Noting this and differentiating the left-hand equation in (12), one obtains

$$\begin{aligned} \underbrace{\frac{d}{dl_j^L}\biggl[\frac{({a_j}-1){\lambda_j} l_j^L}{\rho+(1-{a_j}){\lambda_j} (L_j-l_j^L)}\biggr]}_{+}dl_j^L+d\beta=0, \end{aligned}$$

and \(dl_{j}^{L}/d\beta<0\). Given (1), this implies \(dz_{j}^{L}/d\beta =-dl_{j}^{L}/d\beta>0\). Finally, differentiating the right-hand equation in (12), and noting (12), one obtains

$$\begin{aligned} &\frac{dm_j^L}{d\beta}=\frac{m_j^L}{l_j^L}\biggl[\underbrace{\frac {dl_j^L}{d\beta}}_{-}-\underbrace{\frac{m_j^L}{{{(\xi^j)'}}}}_{+}\biggr]<0. \end{aligned}$$

Appendix 3

Region j maximizes (21) by l _j subject to (6), given (m,m _j ,R,R _j ). It is equivalent to maximize the expected value of the flow of output for region j,

$$E\int^{\infty}_{T}a_j^{\gamma_j}f^j(l_j,m_j)m_j^{-\beta}e^{-\rho(\theta -{T})}d\theta, $$

by l _j subject to (6), given m _j . The value of this maximization is

$$\begin{aligned} &\varGamma_j^j(\gamma_j,m_j,T)=\max_{\text{$l_{j}$ s.t. (6)}} E\int^{\infty}_{T}a_j^{\gamma_j}f^j(l_j,m_j)m_j^{-\beta}e^{-\rho(\theta -{T})}d\theta. \end{aligned}$$

(41)

Denote Γ ^j=Γ ^j(γ _j ,m _j ,T) and \(\widetilde{\varGamma}^{j}=\varGamma^{j}(\gamma_{j}+1,m_{j},T)\). The Bellman equation corresponding to the optimal program (41) is

$$\begin{aligned} &\rho\varGamma^j=\max_{l_j}\varPsi(l_j,\gamma_j,m_j,R-R_j,T),\quad\text {where} \\ &\quad\varPsi(l_j,\gamma_j,m_j,T)=a_j^{\gamma_j}f^j(l_j,m_j)m_j^{-\beta }+{\lambda_j} (L_j-l_j)\bigl(\widetilde{\varGamma}^j-\varGamma^j\bigr). \end{aligned}$$

(42)

Noting (4), this leads to the first-order condition

$$\begin{aligned} \frac{\partial\varPsi}{\partial l_j} &=a_j^{\gamma _j}f^j_l(l_j,m_j)m_j^{-\beta}-{\lambda_j}\bigl(\widetilde{\varGamma }^j-\varGamma^j\bigr) \\ &=\frac{1}{l_j}a_j^{\gamma_j}f^j(l_j,m_j)m_j^{-\beta}\biggl[{\alpha _j}-\xi^j\biggl(\frac{l_j}{m_j}\biggr)\biggr] -{\lambda_j}\bigl(\widetilde{\varGamma}^j-\varGamma^j\bigr)=0. \end{aligned}$$

(43)

- [TASK DETAILS]:
Answer these from the derivation:
1. Is dl_j^L/dβ positive or negative?
2. Subject to which equation does region j maximize (21) by l_j?
3. Which equation is noted to arrive at the first-order condition?

- [PROVIDED DATA]:
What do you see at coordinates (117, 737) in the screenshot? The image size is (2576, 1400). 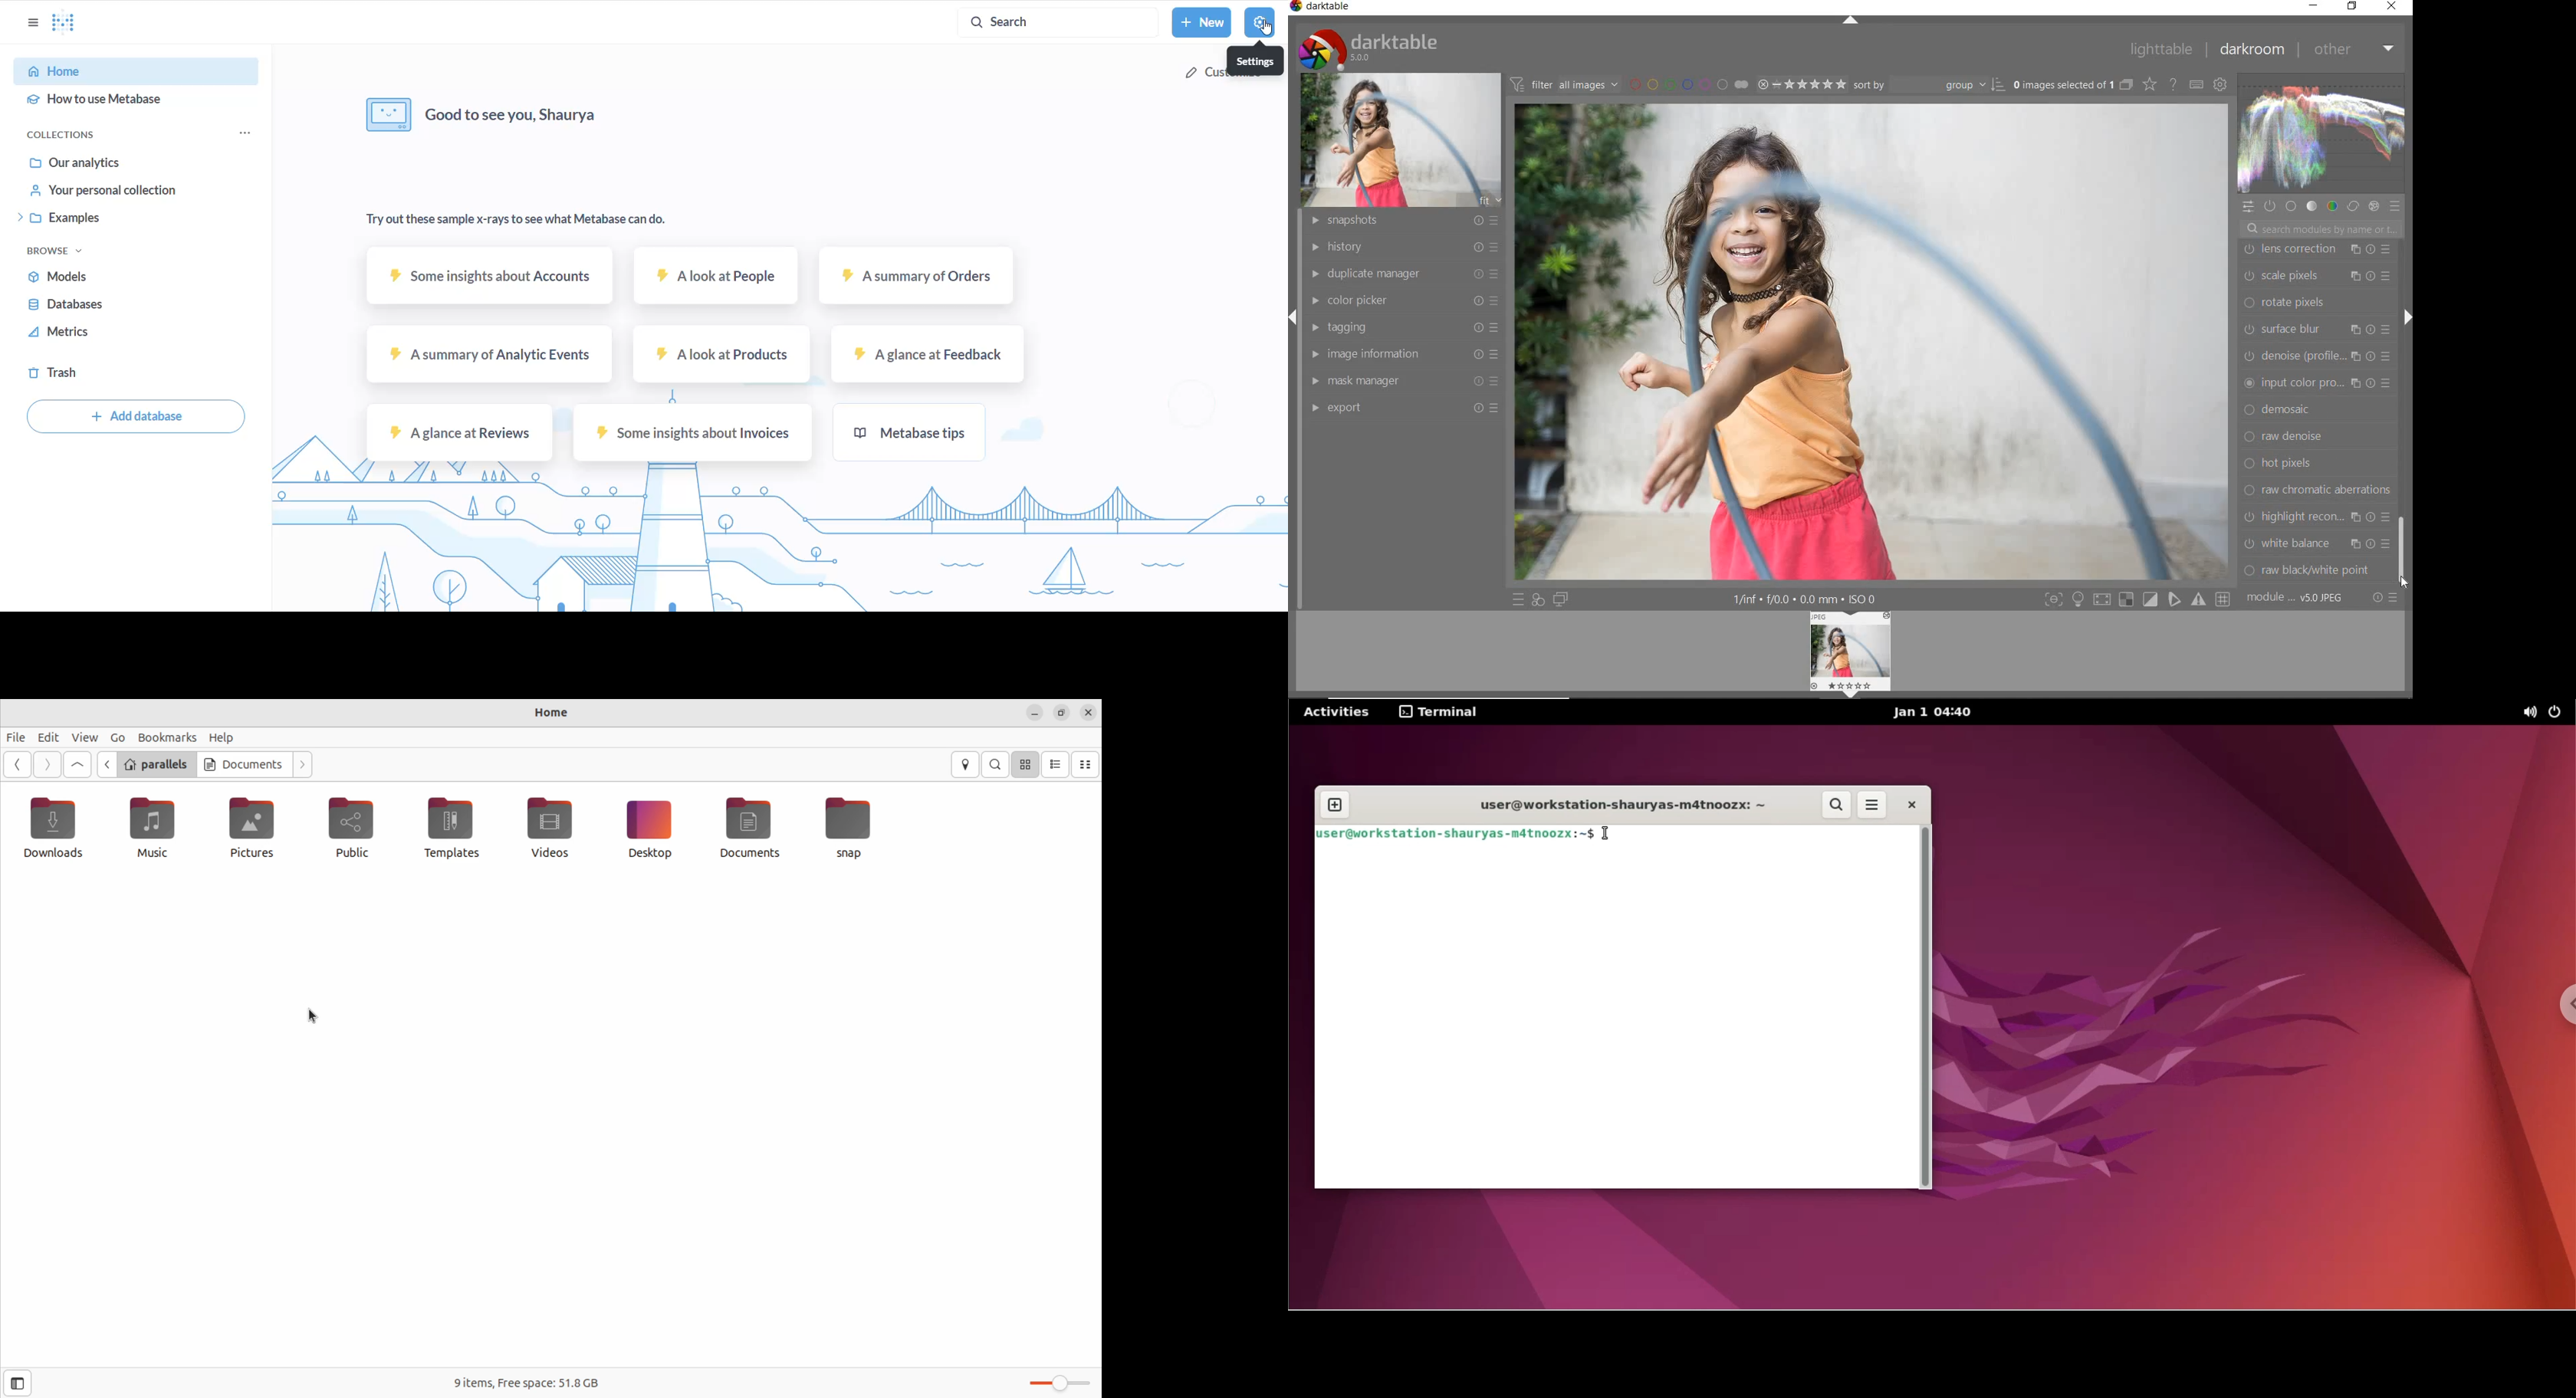 I see `Go` at bounding box center [117, 737].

- [COMPLETED TASK]:
1. Negative
2. (6)
3. (4)